Key words: Global change / Coevolution / Extinction Events / Chronology / Agriculture Origins
Cite this article as: ZHOU Xinying, WU Yan, & GE Junyi. (2024) Explore the Co-evolution of Environment and LIfe in Geological History: Recent Progress at IVPP Laboratory of Palaeoenvironment. Bulletin of the Chinese Academy of Sciences, 38: 2024010. DOI: https:// doi.org/10.1051/bcas/2024010
© 2024 by the Chinese Academy of Sciences and published by the journal Bulletin of the Chinese Academy of Sciences.
This paper is licensed and distributed under the Creative Commons Attribution-NonCommercial-NoDerivatives license 4.0 as given at https://creativecommons.org/licenses/by-nc-nd/4.0/.

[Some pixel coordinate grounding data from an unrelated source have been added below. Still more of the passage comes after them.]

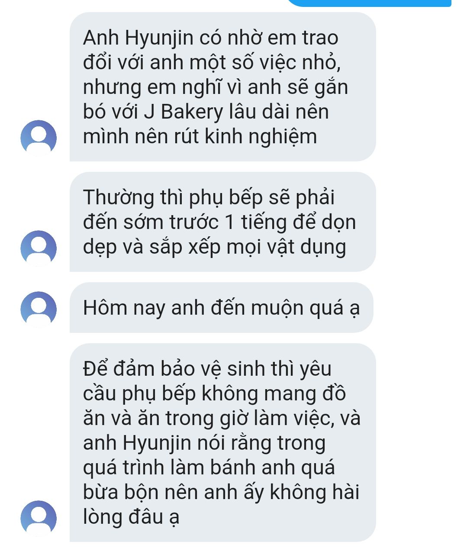467x548 pixels.
Task: Tap the avatar beside the 'Thường thì phụ bếp' message
Action: coord(39,248)
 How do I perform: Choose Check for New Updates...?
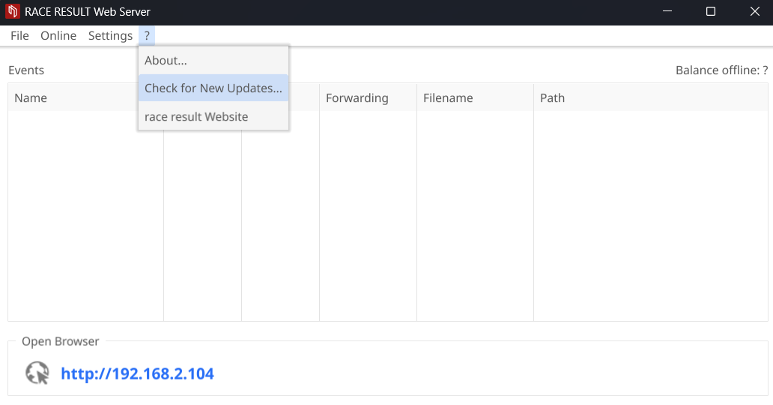coord(213,88)
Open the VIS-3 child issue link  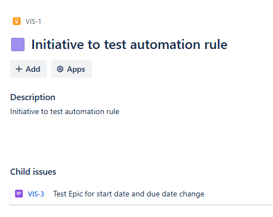point(36,194)

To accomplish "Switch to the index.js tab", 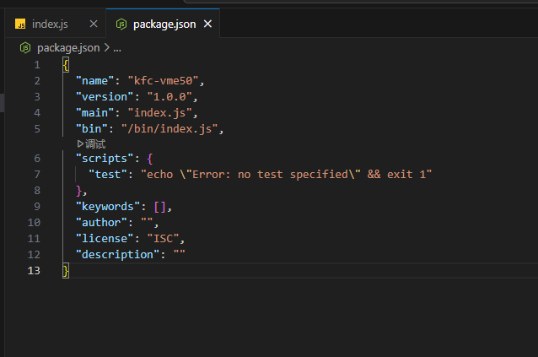I will pyautogui.click(x=50, y=24).
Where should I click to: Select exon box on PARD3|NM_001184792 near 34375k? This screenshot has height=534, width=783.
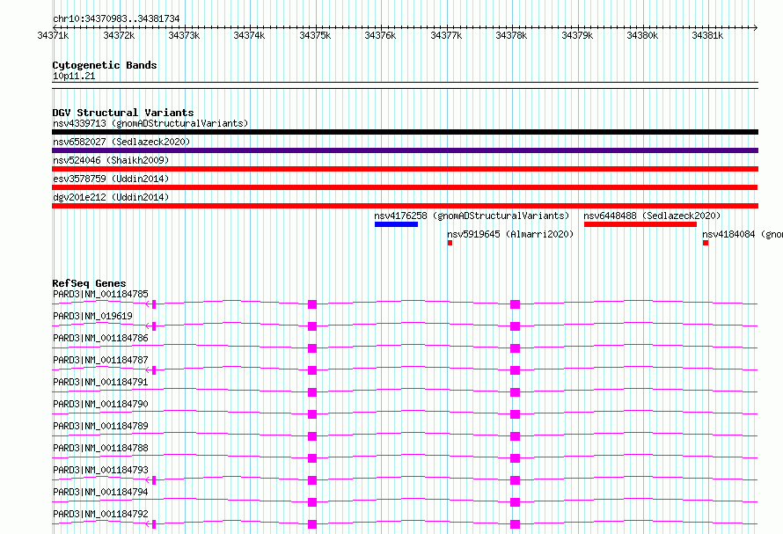click(x=312, y=524)
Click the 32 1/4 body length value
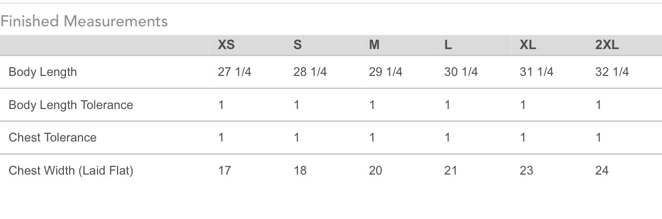The height and width of the screenshot is (219, 662). [x=612, y=72]
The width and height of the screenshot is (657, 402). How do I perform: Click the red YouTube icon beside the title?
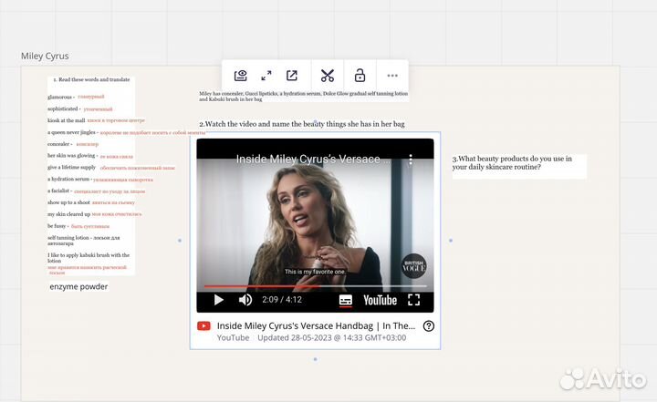[203, 325]
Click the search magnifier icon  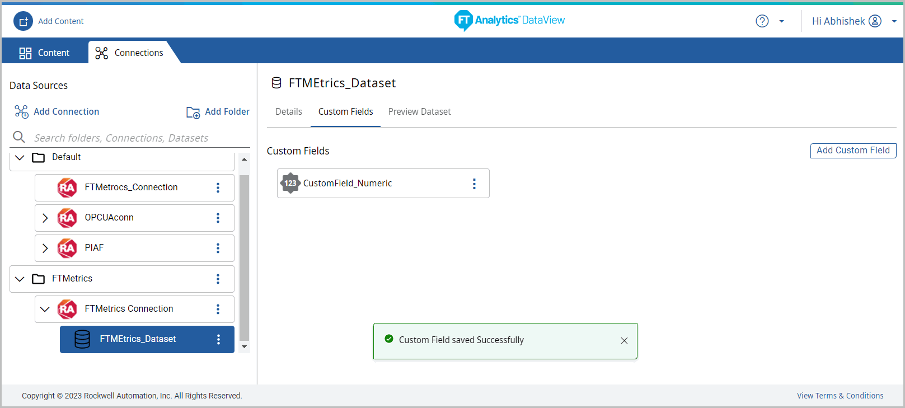click(x=19, y=137)
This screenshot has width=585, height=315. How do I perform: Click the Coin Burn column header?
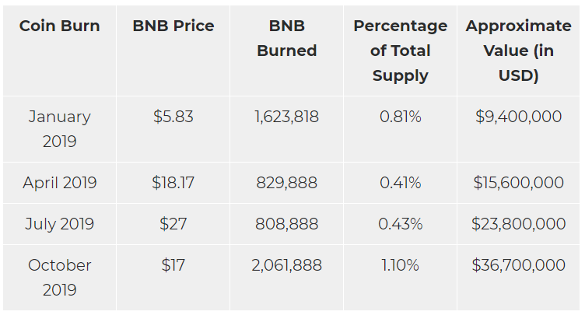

In response to the evolving needs of vertebrate paleontology and paleoanthropology, the Institute of Vertebrate Paleontology and Paleoanthropology (IVPP) of the Chinese Academy of Sciences (CAS) made the strategic decision to establish the Paleoenvironment Laboratory in 2013. This initiative aimed to pioneer new interdisciplinary research avenues focusing on the co-evolution of terrestrial ecosystems, the chronology of paleolithic sites, the origins of agriculture, global changes, and human adaptations. Over the past decade, the Paleoenvironment Laboratory has achieved significant progress in constructing instrumental platforms and advancing related disciplines. Here are some notable advancements.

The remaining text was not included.